Simona Ventura anticipa a Uomini e Donne Magazine qualche indiscrezione a proposito della prima puntata di Temptation Island Vip che, salvo ripensamenti dell’ultima ora, dovrebbe andare in onda martedì 18 settembre 2018. La conduttrice della prima edizione per famosi del docu-reality si prepara a bissare il successo già realizzato da Filippo Bisciglia. Le coppie, a differenza di quanto accade nella versione originale, fanno parte del mondo dello spettacolo e potrebbero regalare al pubblico più di una soddisfazione. La padrona di casa, a tal proposito, preferisce non rivelare troppo:

È stato un falò movimentato. Io l’ho vissuto come un privilegio, perché non sono solo alla conduzione ma mi immedesimo nelle storie dei protagonisti, e sono anche una fedele spettatrice. Ma non mi chieda niente di più perché poi io parlo e invece voglio che il pubblico a casa, durante la prima puntata, abbia uno “sguardo vergine”, proprio come l’ho avuto io sul mio divano di casa quando guardano il docu-reality.

La padrona di casa non parteciperebbe da concorrente

Quando le chiedono se parteciperebbe mai al reality da concorrente, Simona si scherma: “No guardi, come concorrente ho già dato”. Si dice, però, una grande appassionata del reality che ha seguito fin dalla prima stagione: “Per me è una ‘prima volta’ in tutti i sensi, sia perché è la prima edizione vip e sia perché conduco il programma. Mi confronto con un format consolidato che, nel corso delle cinque edizioni, è cresciuto. Io l’ho sempre seguito dal divano di casa e, da spettatrice, mi sono emozionata, ho tifato e a volte mi sono anche infuriata. Ora invece mi trovo a dirigerlo e non le nascondo che sono emozionata, ma nella vita ho capito che senza emozione non si va da nessuna parte”.

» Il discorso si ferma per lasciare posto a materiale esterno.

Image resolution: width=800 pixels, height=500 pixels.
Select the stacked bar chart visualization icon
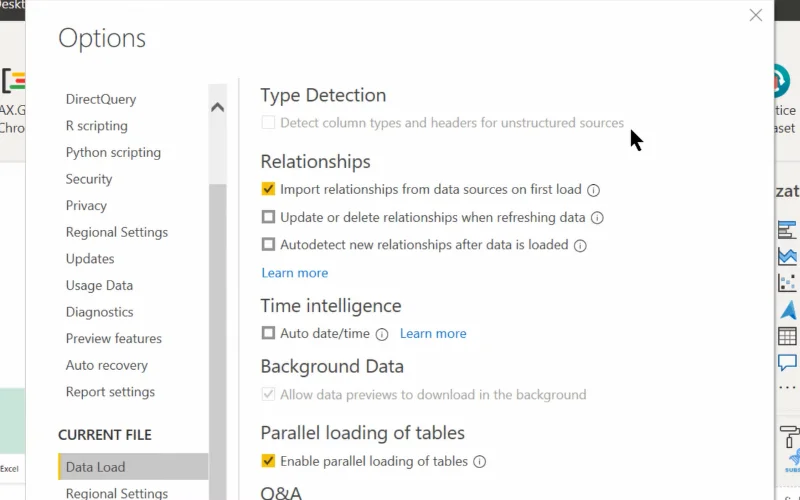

Coppie vip ma più comuni di quanto si creda

Infine, la Ventura fa sapere che le reazioni delle coppie in gioco potrebbero essere molto più vicine a quelle dei predecessori “Nip” di quanto si creda comunemente: “Non esistono coppie vip e coppie nip. Le coppie sono coppie… e l’amore è l’amore. Tutti amano e tutti hanno diritto di essere amati. Penso che, davanti ai sentimenti, alla paura di perdersi, alla gelosia o alla consapevolezza del proprio amore, non esista alcuna differenza tra vip e persone normali. Solo il telespettatore potrebbe riscontrarla, perché queste coppie le conosce già indirettamente. Io però, nei villaggi, li osservo da vicino mentre vivono tutto quello che una separazione e una prova di questo genere possono far sperimentare. Mi chiede come sono queste coppie: non voglio influenzare i telespettatori, non sarebbe giusto. Ma le posso dire che sono persone eterogenee, con fragilità diverse ma ribadisco che sono coppie che già conosciamo perché a prescindere dal nome “famoso”, rispecchiano tutte le situazioni che viviamo nella nostra quotidianità: quelle dei nostri amici, dei nostri vicini di casa e ovviamente le nostre”. E quando le chiedono una previsione circa la solidità delle coppie, preferisce non sbilanciarsi:

Ognuno ha una storia a sé e ha i propri tempi per capire cosa sta succedendo. In ogni caso, sarà un percorso che porterà per ogni singola coppia un verdetto che avrà messo a nudo la storia, sviscerando le problematiche e anche i motivi che li hanno portati a partecipare. Questo vale per tutti, sia nel caso in cui usciranno uniti sia in quello in cui dovessero scegliere di proseguire separati. L’esperienza sarà comunque molto positiva e formativa.